Risk-taking is second nature to me. It fills me with joy and gets my blood pumping. It makes me feel alive. It is so synonymous with my way of life that it hardly feels extravagant anymore. When I decided to move to New Zealand for three months and take a film course, I didn’t really give it a second thought. It just seemed like a fresh stamp in my passport and a new adventure was a natural fit for my established vagabond lifestyle. I had lived abroad before, traveled extensively, and prided myself on being extremely adaptable to any new situation. Plus, New Zealanders spoke English and the culture didn’t seem too foreign from America or the UK. What was there to fear?
As it turns out, there’s everything to fear.
The well-known phrase “Do one thing every day that scares you” became my mantra. I was suddenly in a place where I needed to psych myself up just to leave my apartment to go to the grocery store or go out for a meal in the city. My first week in Auckland was miserable; I had eight days to fill before my program started. I felt alienated and was a bit self-loathing for not making any friends and not having the time of my life.
I forced myself to go out each day and discover the city on my own. I was anxious to explore, but hesitant to do it alone. Things would start out well, but then I would get weird looks from others while sipping a glass of Pinot Noir and snacking on a cheeseboard alone at a winery. Just when I would feel empowered for traveling as far across the world, and for having the courage to do it all on my own, I would become self-conscious that people were staring at me. I was convinced they could tell see right through my façade of belonging.
There were a couple of (okay, many) tearful nights where I debated changing my ticket and coming home the next day. There were chronic internal dialogues featuring an intense argument between the fearful, practical “me” and the spontaneous, globetrotter “me” who had almost disappeared completely. I felt as far from anything familiar as I could possibly feel, and the lack of human connection was slowly draining the life and resilience out of me.
Things become a little easier in a new city when you start to set down some roots, or at least pretend to.
To me, that meant finding my coffee spot. Thankfully, the first one I stumbled into turned out to be a cozy, retro space lined with vintage couches, classic board games, piles of books you could lend out (or borrow) and, to an international traveler’s delight, free Wi-Fi. Plus, they made a mean flat white.
I became a regular at this coffee shop. And being a regular anything in a new place has its own sense of comfort.

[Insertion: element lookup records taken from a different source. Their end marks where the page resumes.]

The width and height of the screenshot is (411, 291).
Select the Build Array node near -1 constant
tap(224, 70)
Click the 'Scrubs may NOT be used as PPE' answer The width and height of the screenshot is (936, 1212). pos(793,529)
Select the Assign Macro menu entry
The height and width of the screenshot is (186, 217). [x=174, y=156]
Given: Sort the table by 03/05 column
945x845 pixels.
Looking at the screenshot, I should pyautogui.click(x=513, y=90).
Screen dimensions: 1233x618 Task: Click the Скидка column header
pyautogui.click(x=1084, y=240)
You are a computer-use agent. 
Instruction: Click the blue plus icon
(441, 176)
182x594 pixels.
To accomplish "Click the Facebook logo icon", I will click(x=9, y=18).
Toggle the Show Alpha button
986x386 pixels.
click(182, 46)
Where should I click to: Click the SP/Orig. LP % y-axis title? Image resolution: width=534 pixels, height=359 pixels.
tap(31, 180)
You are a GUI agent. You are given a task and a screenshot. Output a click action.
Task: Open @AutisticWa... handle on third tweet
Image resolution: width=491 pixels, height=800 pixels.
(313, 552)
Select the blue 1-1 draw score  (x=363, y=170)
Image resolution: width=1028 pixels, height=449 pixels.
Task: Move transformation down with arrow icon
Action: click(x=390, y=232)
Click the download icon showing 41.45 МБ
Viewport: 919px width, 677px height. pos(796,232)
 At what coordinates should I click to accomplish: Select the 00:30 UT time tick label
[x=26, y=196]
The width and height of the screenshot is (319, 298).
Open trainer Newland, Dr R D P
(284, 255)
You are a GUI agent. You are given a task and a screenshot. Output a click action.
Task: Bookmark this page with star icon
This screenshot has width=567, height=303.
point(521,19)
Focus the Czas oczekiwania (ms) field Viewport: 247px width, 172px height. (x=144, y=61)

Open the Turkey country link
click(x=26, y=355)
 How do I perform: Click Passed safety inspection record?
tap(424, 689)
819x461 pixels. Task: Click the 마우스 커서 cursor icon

I was able to run errands and get home without getting lost. I was using public transit. I was sleeping through the night without feeling sorry for myself.
I realized something else very critical to my misery as well. Without even knowing it, I had daydreamed this perfect experience and built it up to unrealistic expectations in my head. Rather than let the road unfurl before my feet as I walked, I had created an entire screenplay for my journey. I was frustrated when things didn’t live up to the impossible standard I had created in my head. I imagined my roommates would be my best friends and we would have everything in common and do everything together. I dreamed that conversation would be easy and the city would be my oyster. Perhaps I would be out exploring the nearby islands, dancing until two in the morning or getting into deep conversations in pubs every night, with people I had just met that day. I would be wringing every drop of adventure and experience out of this city. I would grow in ways I could never imagine, that this would be one of the best experiences of my life.
I was lonely and in agony pretty much everyday. Being cut off from daily, meaningful interactions with friends is an extrovert’s worst nightmare. But then I decided to just lean into this misery that I couldn’t change. I chose to really embrace being alone and without friends and the familiarity of regular places and the comfort of my own home. I was going to do this without any crutches. I learned that I can survive anything and that I often get in my own way of growth and happiness.
One thing is true: I am definitely growing in ways I could never imagine.
I’m learning to lean into that uncertainty rather than fighting to be comfortable. While friends and family comforted me in the fact that I didn’t have to stay, I knew that I needed to. I want to be stronger and better. I want to keep growing, keep moving forward, and finish what I started. So, until this all makes sense, I’m hanging on to the words my dad so wisely told me:
“Hang in there, boldly press forward, and learn everything you can. You will be absorbing life lessons that you are not even aware of, but we don’t ever understand those lessons until after we go through them. Your unpleasant experiences are far more important in shaping you then the positive things that happen in your life.”
When your feet fail you, you keep walking anyway. They’ll eventually build some calluses and catch up to you.